Tornovoy, who had been drinking with friends, at some point admitted his sexual orientation, which led to his death.
Andrei Gapchenko, a senior police detective in Volgograd, said one of the suspects had admitted to investigators that they had tortured Tornovoy.
“Four young people were drinking … And one of them already knew, he’d heard from others, that he (the victim) was of an untraditional sexual orientation.”
“He asked him the question and the victim said yes ..
After that, one of them hit him, he fell to the floor, and then they brutally beat him, set fire to the clothes he was wearing, slashed his anal area and then stuck three bottles in there, again beat him and then threw a 20-kg (44-pd) stone onto his head.”
Tornovoy’s naked body was found dumped in the courtyard of a nearby apartment complex.
In January, in a protest against the planned law on “homosexual propaganda,” Igor Yasin, a 32-year-old employee of a Russian government-owned television station was attacked outside the Russian Duma.
Yasin’s face was bloodied after being punched by one of several men who called themselves Russian Orthodox activists. They pelted protesters with rotten eggs and ketchup, knocked men and women to the ground and called them demons and witches.
“They said they were doing God’s will, and then they broke my nose,” said Yasin.
There are no official figures on anti-gay crime in Russia, and Alexeyev pointed out that most hate crimes go unreported, or are not classified as such by the police authorities.
As politicians and church officials press for the national law, which would ban gay pride events, gay rights marches, and impose fines of up 500,000 rubles ($16,600 USD) on organizers, activists continue to spread the word, particularly in the western media.

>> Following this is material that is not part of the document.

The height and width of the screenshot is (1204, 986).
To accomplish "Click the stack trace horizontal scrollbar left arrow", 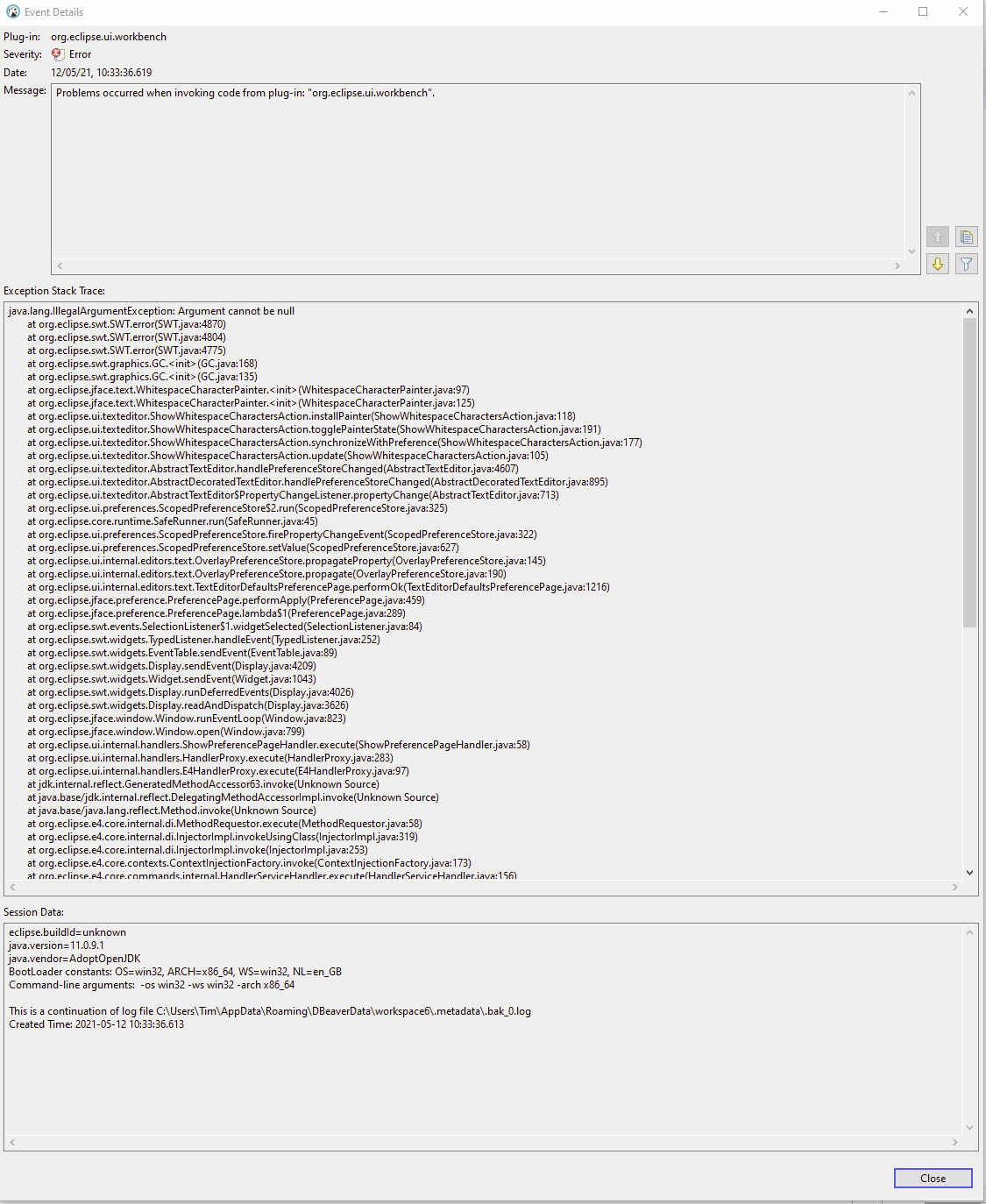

They are also worried as Putin’s government garners wider support among ultra conservatives and enjoys the support of the church on issues regarding public policy on LGBT issues.
“The ultra-right radicals decide immigrants are responsible for unemployment, and then they decide that LGBT is guilty for the fall in the birthrate, that morals are in decline, that AIDS is spreading. All those problems can be dumped on the gays; it’s convenient,” said Yasin.
A poll conducted last year by Levada — an independent Russian non-governmental polling and sociological research organization — found that nearly 50 per cent of Russians believe homosexuals should be given medical or psychological treatment, and 5 per cent said they should be “destroyed.”
Maria Kozlovskaya, an attorney who works with the Russian LGBT community, noted that in another poll conducted last year, 15 percent of about 900 Russian LGBT people who participated said they had been physically attacked at least once in the previous 10 months prior to the survey.
“Such crimes are committed around Russia every day,” Alexeyev said. “As a rule, all these crimes are categorized as something ordinary — they argued over a bottle of vodka, or there was ‘personal animosity.’ The real motive of hate is not mentioned.”